An effective role for shareholders in selecting board members is not an end in itself: the key
question is what boards actually do and how selection of members can contribute to
effective board performance. The Principles recommend a monitoring board that has
authority via its appointment powers: principle VI.D.3 states that the board selects,
compensates and, when necessary, replaces key executives and oversees succession
planning. Moreover, the functions include “reviewing and guiding corporate strategy, major
plans of action, risk policy, annual budgets and business plans; setting performance
objectives; monitoring implementation and corporate performance; and overseeing major
capital expenditures, acquisitions and divestitures”.

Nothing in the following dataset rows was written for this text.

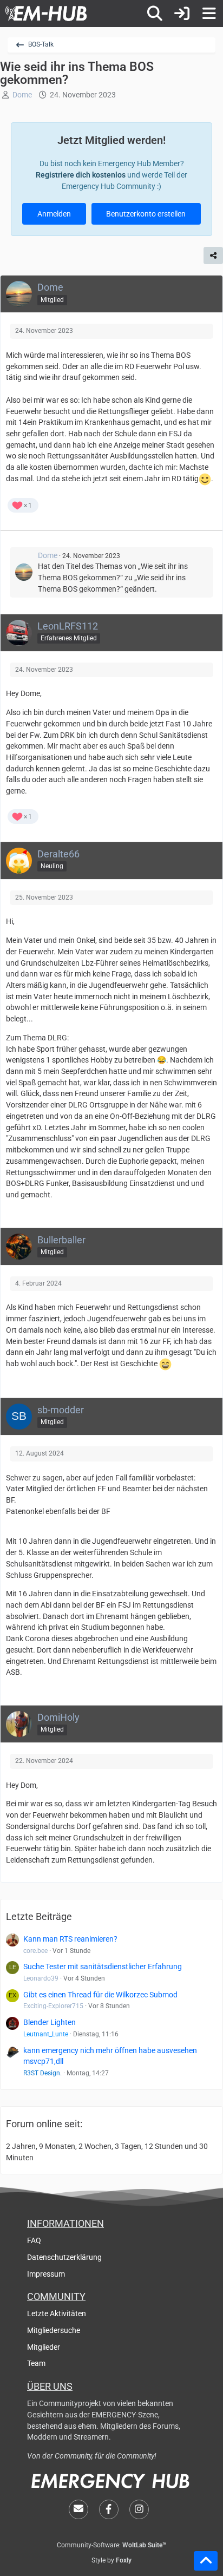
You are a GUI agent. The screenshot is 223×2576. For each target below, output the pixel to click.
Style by (111, 2560)
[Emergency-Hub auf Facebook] (109, 2509)
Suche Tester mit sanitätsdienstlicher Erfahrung (102, 1966)
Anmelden (54, 213)
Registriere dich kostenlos (81, 175)
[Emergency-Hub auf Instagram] (139, 2509)
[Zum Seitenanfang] (206, 2561)
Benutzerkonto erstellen (146, 213)
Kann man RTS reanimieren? (70, 1939)
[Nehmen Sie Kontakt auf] (78, 2509)
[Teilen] (213, 255)
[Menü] (209, 13)
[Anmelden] (182, 13)
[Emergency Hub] (46, 13)
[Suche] (155, 13)
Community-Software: (112, 2545)
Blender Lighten (49, 2022)
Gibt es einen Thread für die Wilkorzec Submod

Although the description fits the United States, the United Kingdom and Australia
(although the legal powers of the board are quite different in the United States), it is
doubtful whether the principles describe the situation where there are controlling
shareholders and especially, company groups. It might also not be a good normative
proposition. As observed in the previous reviews of India, Italy and Sweden, the company
group will often appoint executive management of a group company and determine
strategy centrally. This is probably also the case in Korean company groups and family run
companies in Indonesia where the supervisory board appears to be more in the way of an
advisory organ.


However, the board of an individual listed company does have a role that it could and
should fulfill; overseeing conflicts of interest (e.g. related party transactions) and the
integrity of the accounting system. This would demand a different type of board member
and election process. The largest Korean companies need a majority of outside directors
who meet certain independence requirements. They comprise two thirds of the audit
committee including its Chair. In similar situations, Italy and Israel additionally impose
special voting arrangements to seek to balance the powers of the controlling shareholder.


Especially in European jurisdictions, the accountability of the board is defined rather
widely to include the company and stakeholders. As a result, employees are frequently
represented on the board of the company. In the Netherlands, in some companies works
councils can nominate a third of the board, but the nominees are approved by the meeting
of shareholders. This is not the case in Germany, thereby dividing the board into
shareholder and employee representatives. The modalities are different again in Sweden
that participated in the first peer review (OECD, 2011a) where two or three employee
representatives with their deputies are elected to the board.


In sum, the Principles are a good guide to the outcomes that should be expected from
companies with respect to key corporate practices. However, in the context of controlled
companies and corporate groups, other outcomes and practices are usual in some
jurisdictions and might need to be considered by others.